Filter the listing below down to the lines containing the word "computer".

> **Records shown**:
--------------------------------
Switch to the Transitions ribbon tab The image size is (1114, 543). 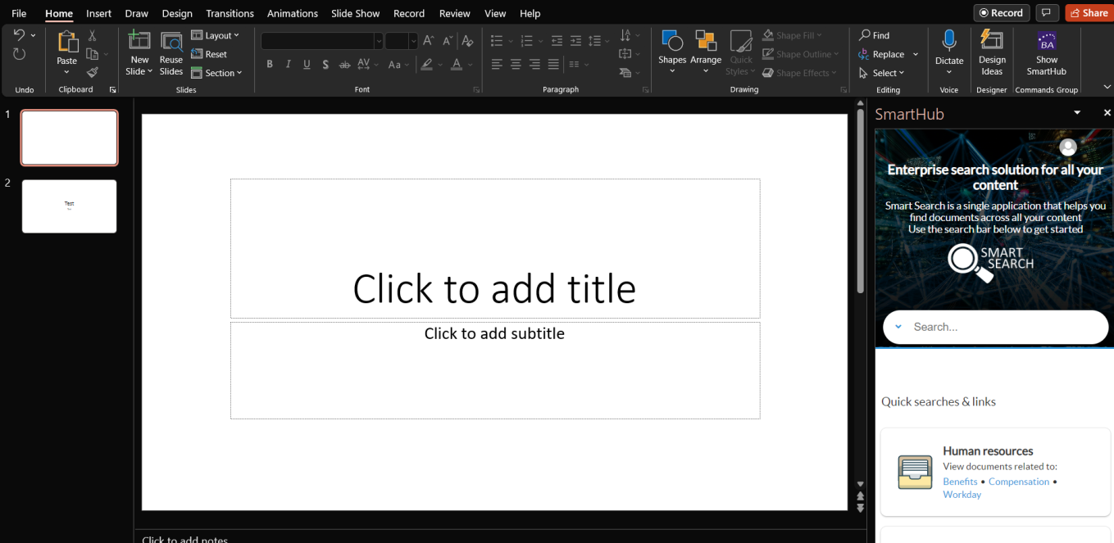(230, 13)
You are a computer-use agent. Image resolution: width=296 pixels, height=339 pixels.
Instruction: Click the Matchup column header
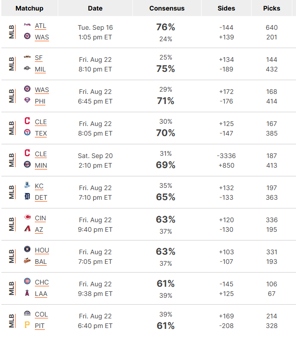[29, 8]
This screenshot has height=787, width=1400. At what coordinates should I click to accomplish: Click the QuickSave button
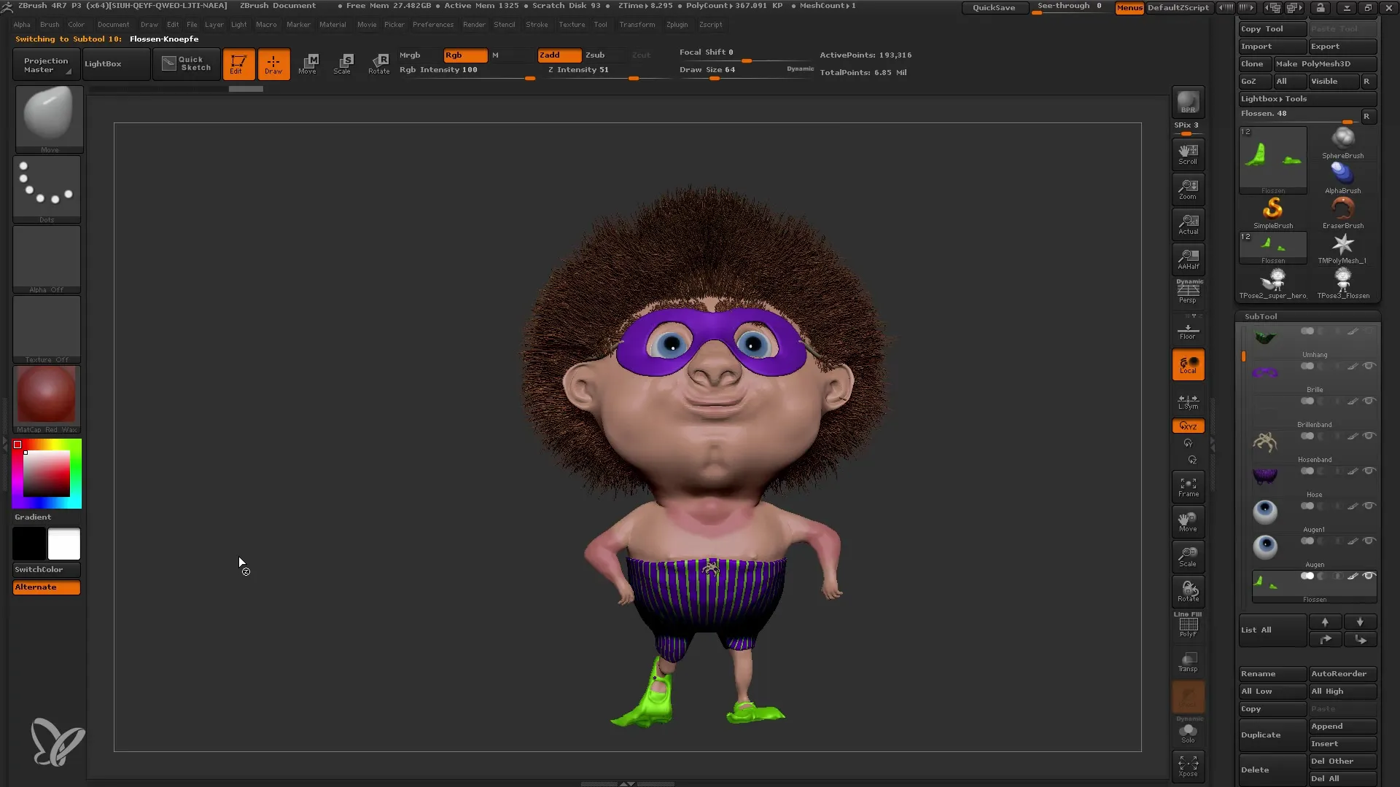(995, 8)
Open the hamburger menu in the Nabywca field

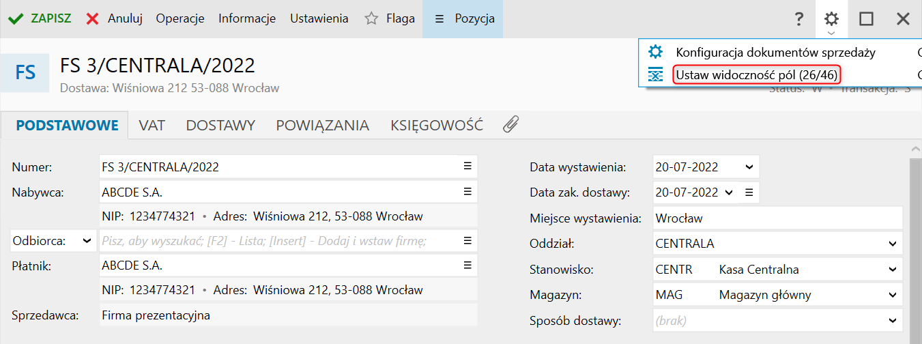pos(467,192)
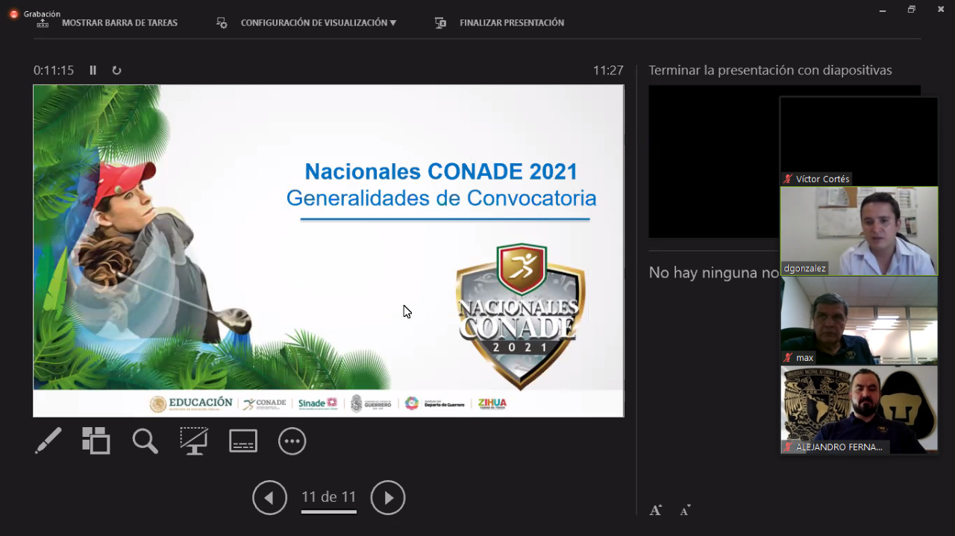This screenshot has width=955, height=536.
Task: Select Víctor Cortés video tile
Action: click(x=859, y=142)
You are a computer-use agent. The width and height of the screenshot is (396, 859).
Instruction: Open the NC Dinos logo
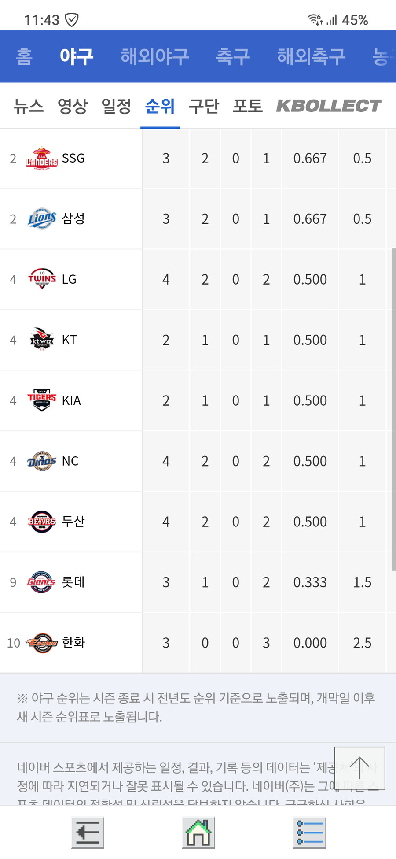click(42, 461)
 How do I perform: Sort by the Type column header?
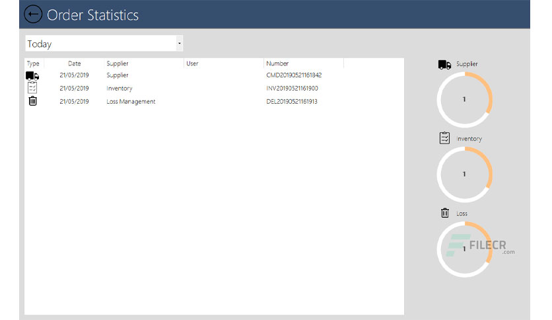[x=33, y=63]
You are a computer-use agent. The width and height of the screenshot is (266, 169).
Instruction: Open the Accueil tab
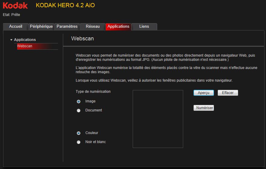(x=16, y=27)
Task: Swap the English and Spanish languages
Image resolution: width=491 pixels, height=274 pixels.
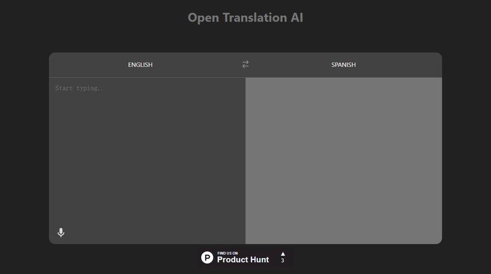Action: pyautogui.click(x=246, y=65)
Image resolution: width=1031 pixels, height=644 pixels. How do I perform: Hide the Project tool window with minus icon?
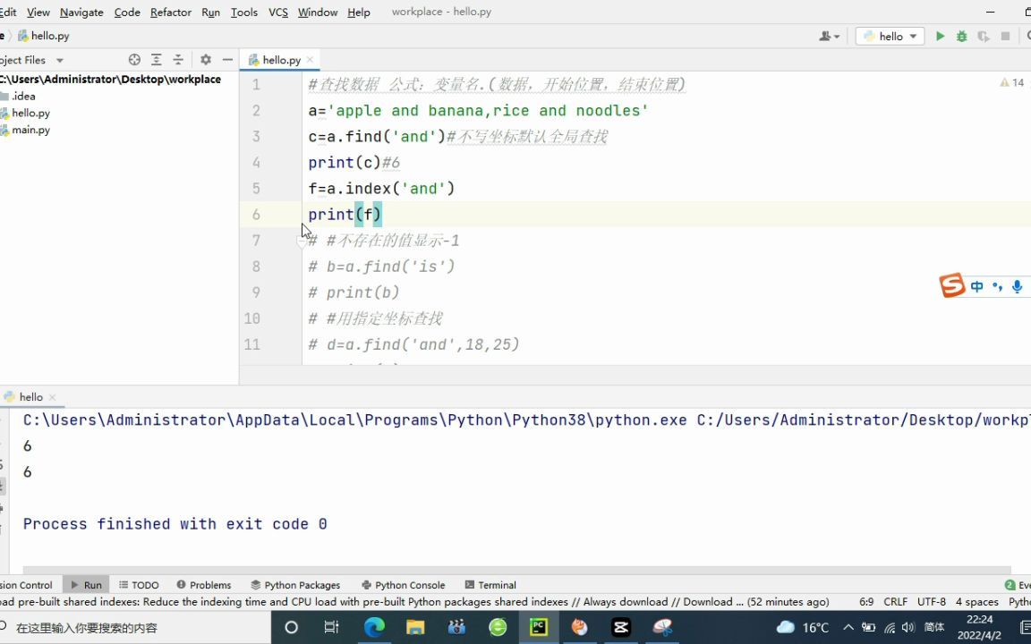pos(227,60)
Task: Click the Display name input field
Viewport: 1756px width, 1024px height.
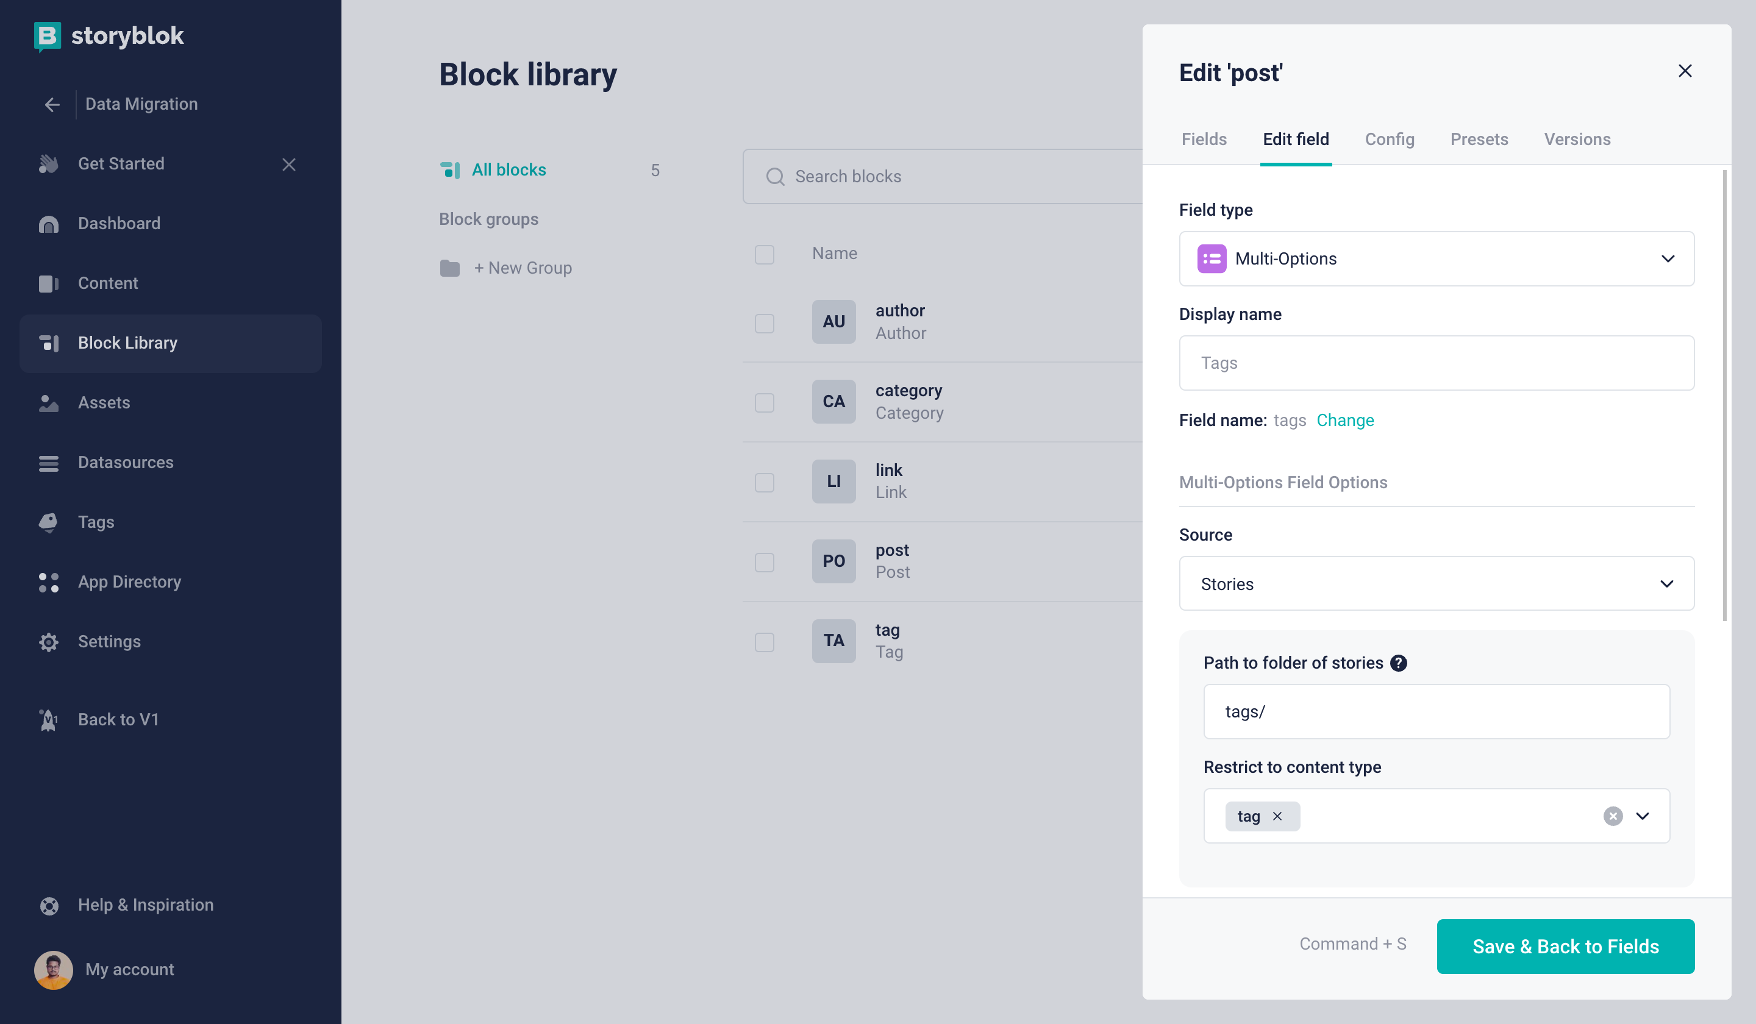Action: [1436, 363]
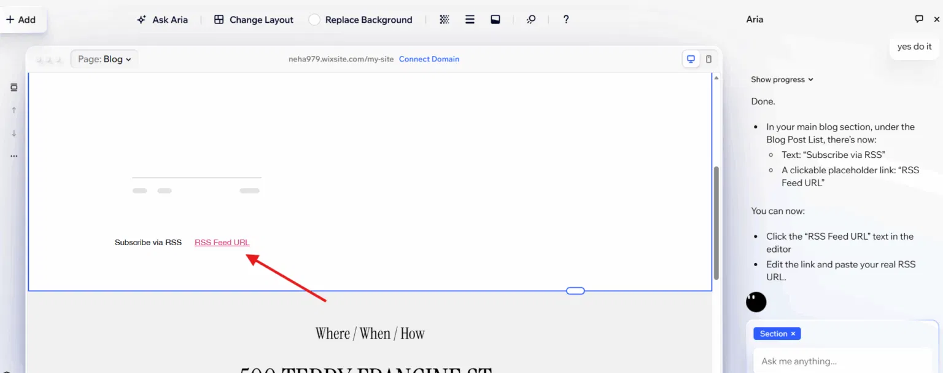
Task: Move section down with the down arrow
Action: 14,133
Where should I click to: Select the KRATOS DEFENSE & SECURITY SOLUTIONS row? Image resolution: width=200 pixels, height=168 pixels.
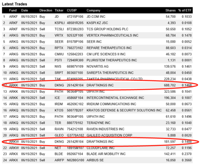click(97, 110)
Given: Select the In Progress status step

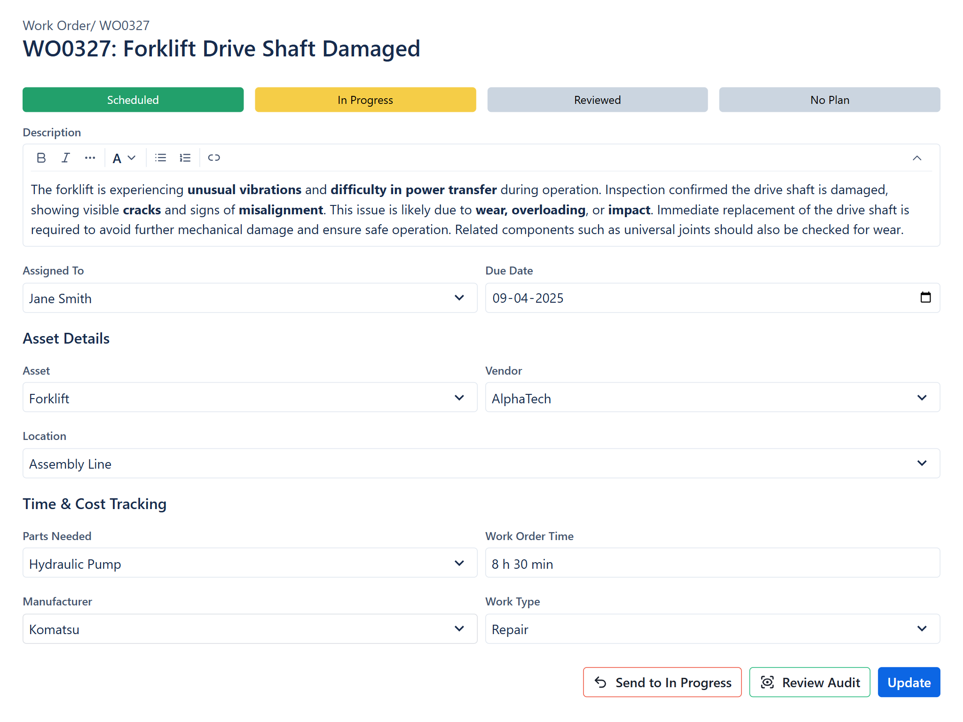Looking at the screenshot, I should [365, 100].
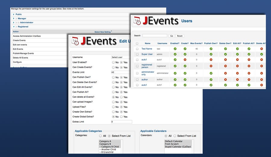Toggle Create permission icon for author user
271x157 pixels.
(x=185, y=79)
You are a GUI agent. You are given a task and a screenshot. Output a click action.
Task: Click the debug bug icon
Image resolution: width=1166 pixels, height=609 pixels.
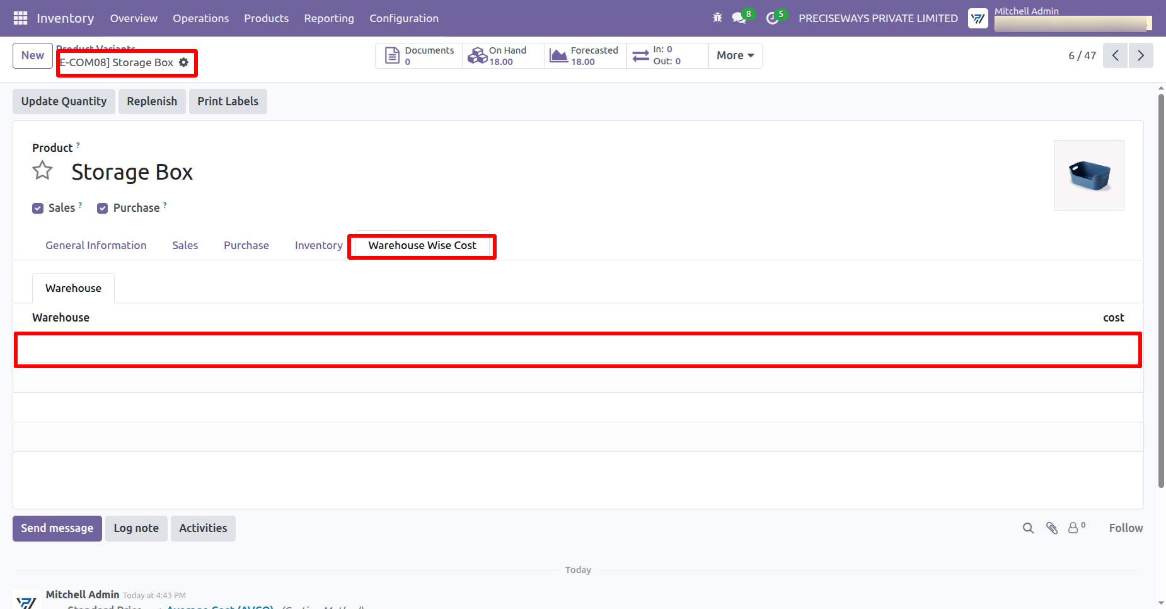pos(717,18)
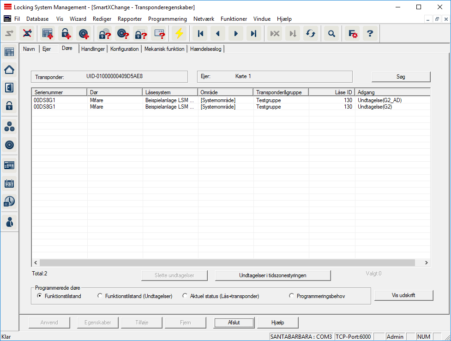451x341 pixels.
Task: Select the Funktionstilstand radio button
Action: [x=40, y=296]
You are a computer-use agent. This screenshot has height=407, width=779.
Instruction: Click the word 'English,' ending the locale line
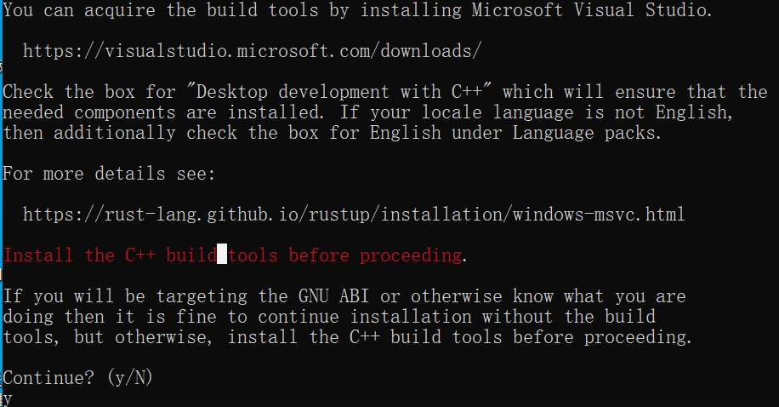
--------------------------------
> **Result for this task**:
You are a computer-use agent. Image resolution: width=296 pixels, height=339 pixels.
You are a computer-use agent. The width and height of the screenshot is (396, 859).
You are a computer-use agent. The width and height of the screenshot is (266, 169).
You are a computer-use agent. This screenshot has height=407, width=779.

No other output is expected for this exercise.